* _Aim of the task_
From the first line of the data below through the line bearing "Viewport: 800px width, 467px height.", reproduce each line exactly; do not include pictures.

* _Data for analysis_
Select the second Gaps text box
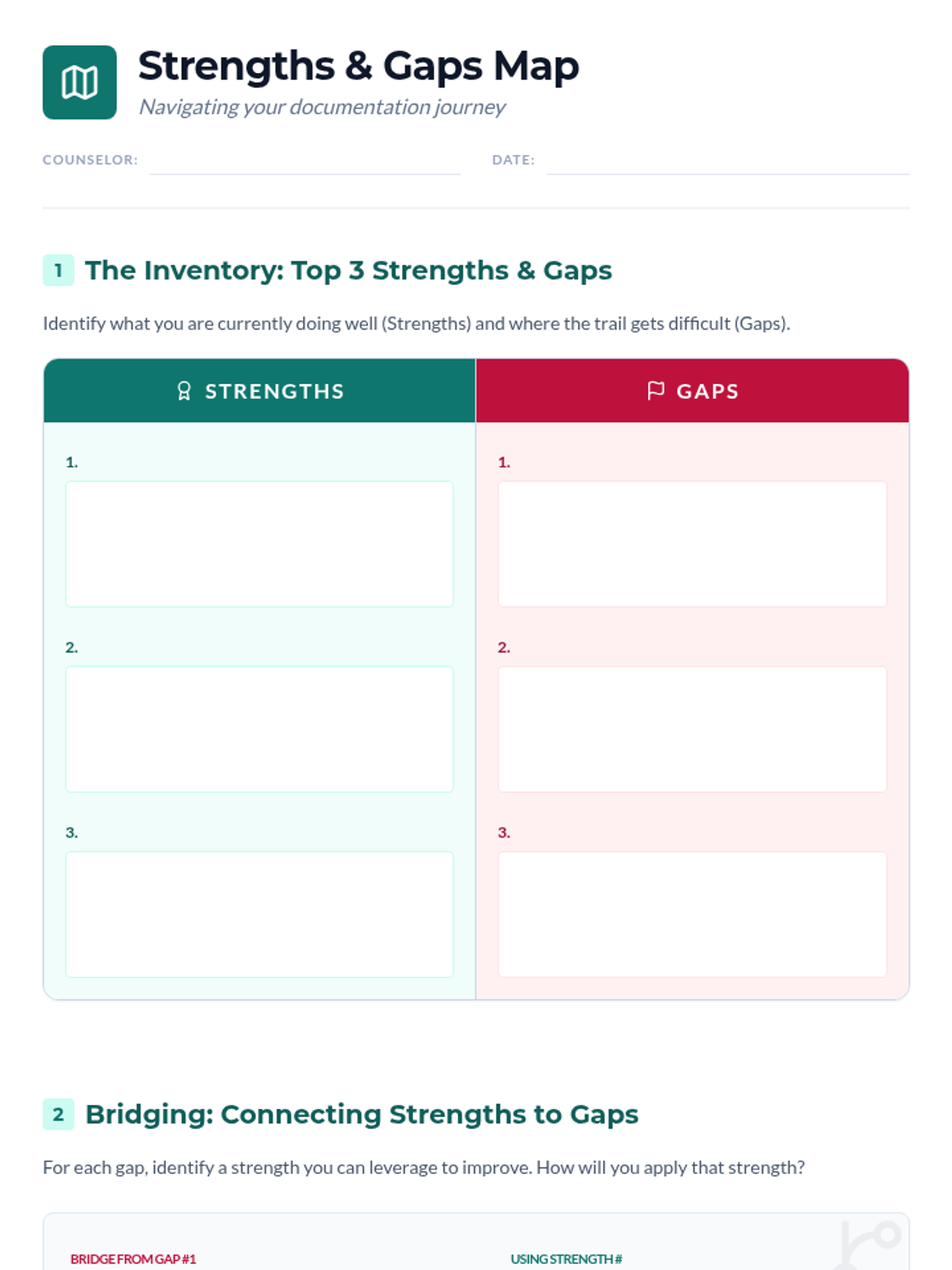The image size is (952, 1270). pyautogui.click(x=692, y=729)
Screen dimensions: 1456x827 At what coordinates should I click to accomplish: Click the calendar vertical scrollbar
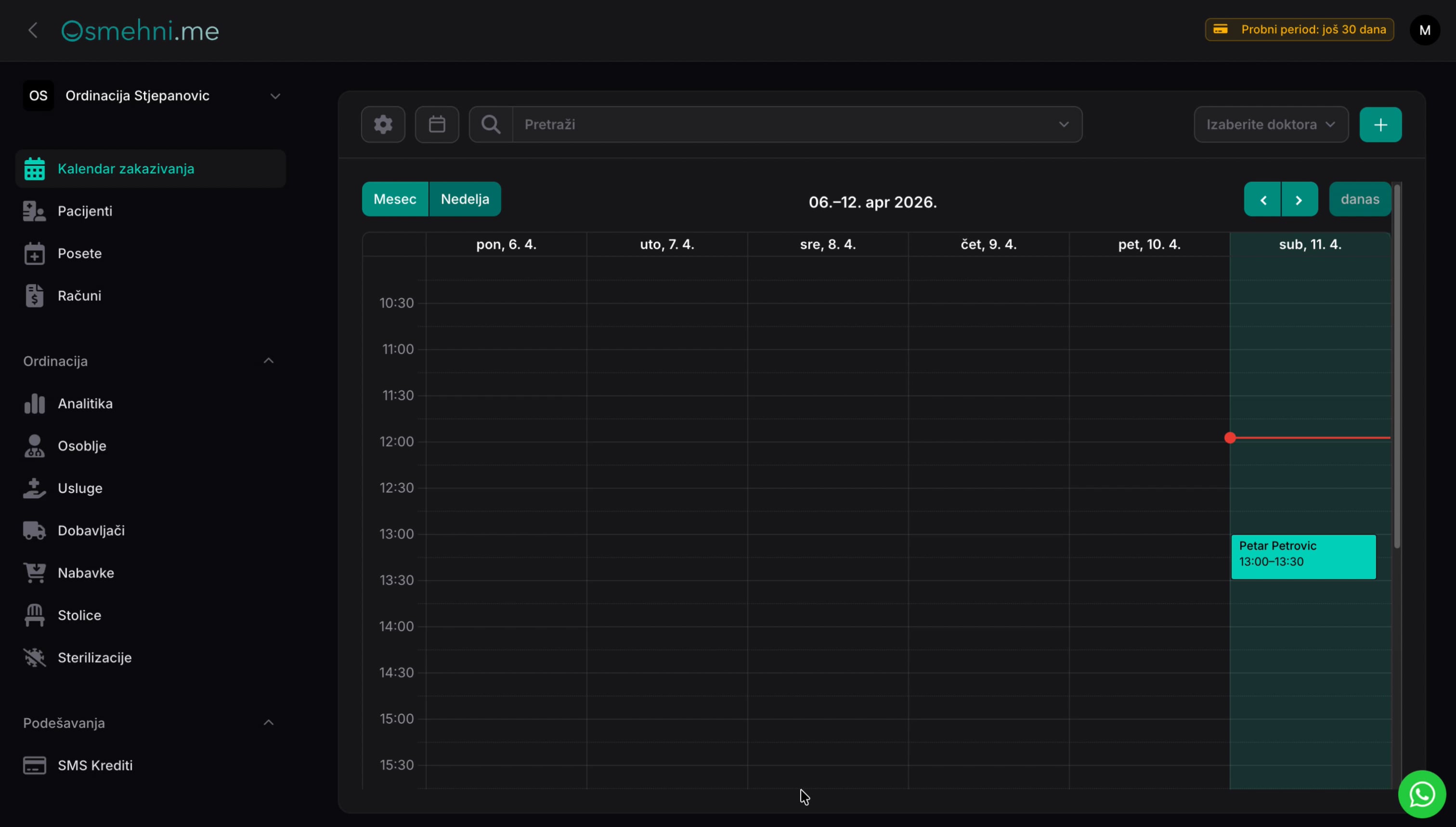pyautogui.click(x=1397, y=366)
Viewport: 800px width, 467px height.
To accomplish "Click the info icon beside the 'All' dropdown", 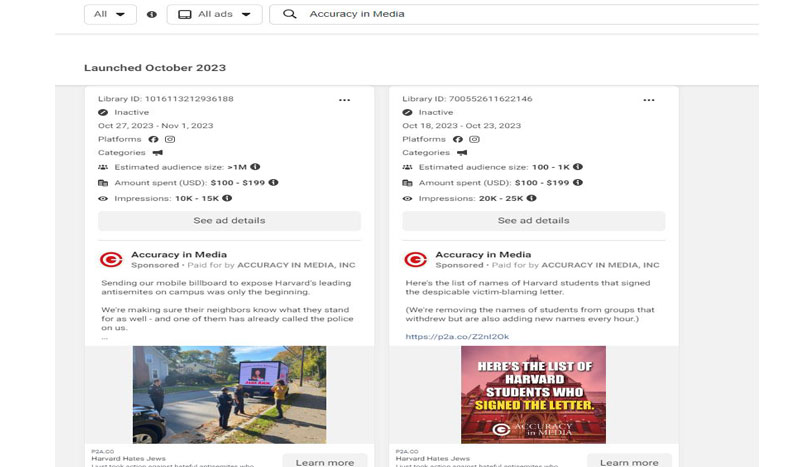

* _Result of the exercise_
Select the second Gaps text box
The image size is (952, 1270). pyautogui.click(x=692, y=729)
Screen dimensions: 1456x827 At what coordinates should I click to accomplish: Click the calendar vertical scrollbar
pyautogui.click(x=1397, y=366)
Viewport: 800px width, 467px height.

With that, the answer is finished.